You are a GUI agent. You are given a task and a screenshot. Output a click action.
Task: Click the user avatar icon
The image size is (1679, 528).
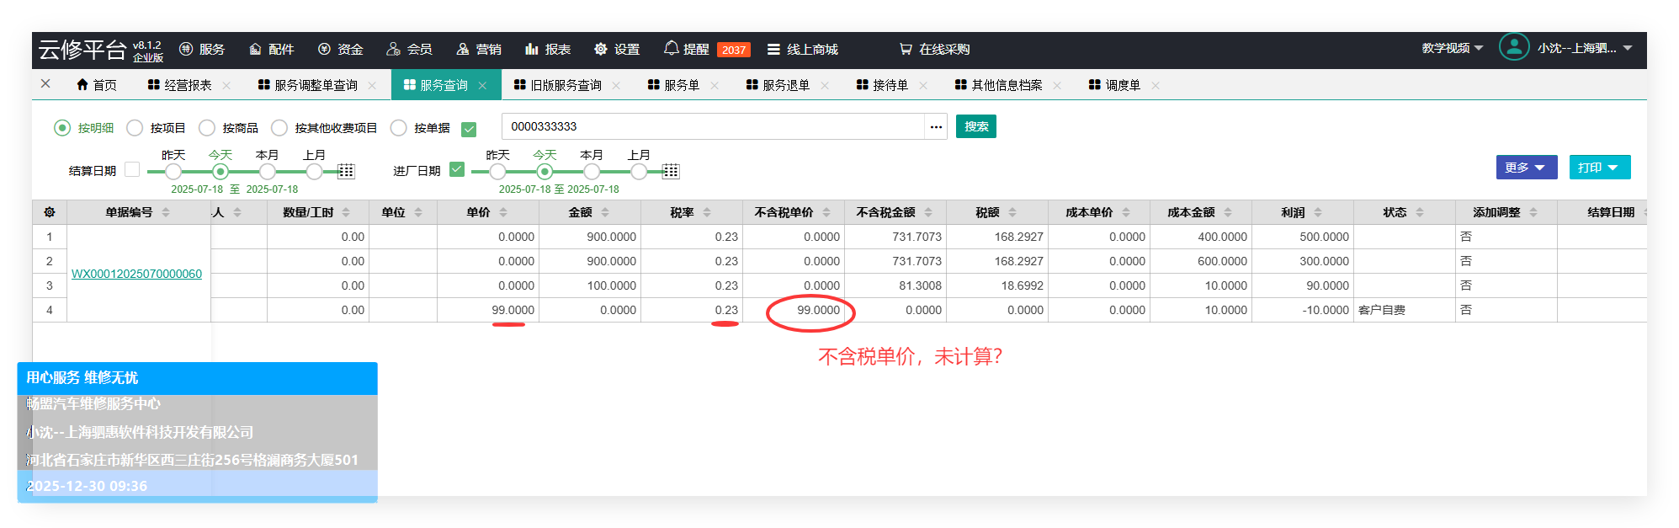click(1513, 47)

________________

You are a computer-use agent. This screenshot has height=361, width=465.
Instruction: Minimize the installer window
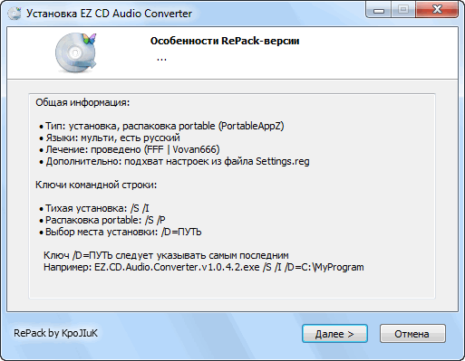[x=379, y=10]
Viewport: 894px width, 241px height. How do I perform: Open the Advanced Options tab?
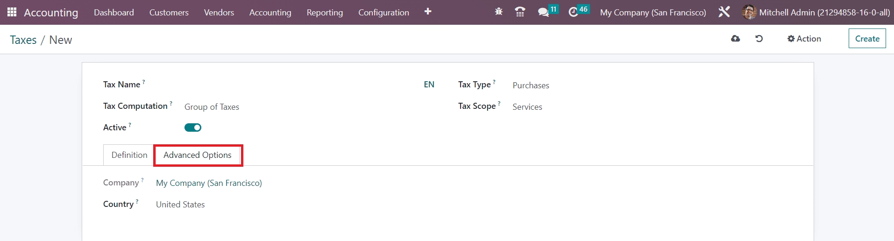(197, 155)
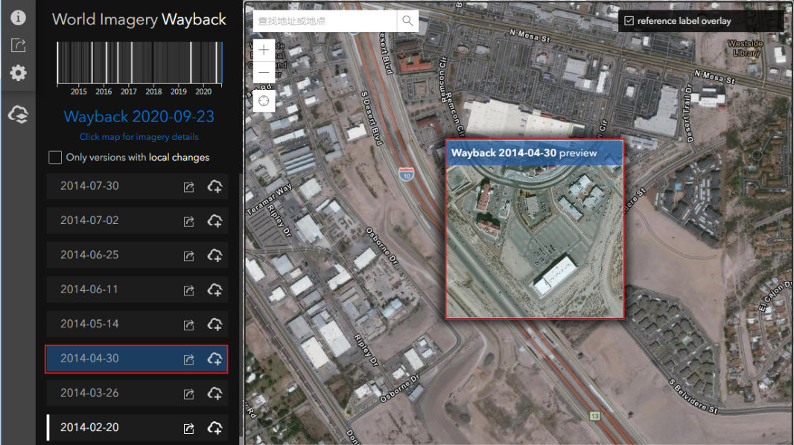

________________

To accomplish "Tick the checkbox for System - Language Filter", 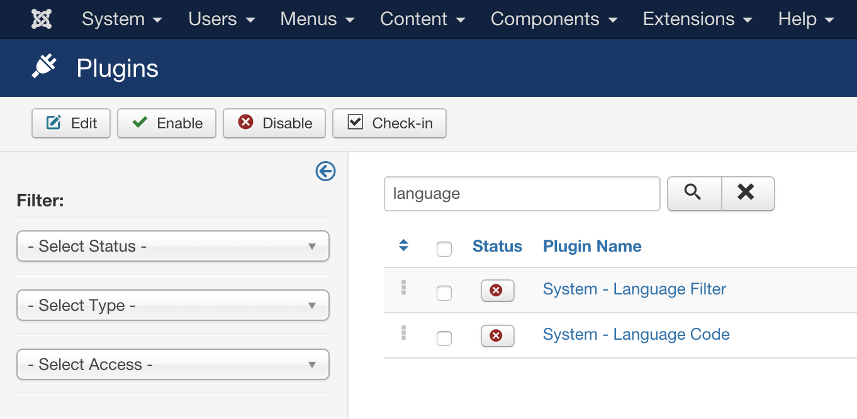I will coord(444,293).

________________

## REQUIREMENT:
Counting only those lines of the data above where the word "agent" appears, give the number and nothing more.

## ANSWER BOX:
2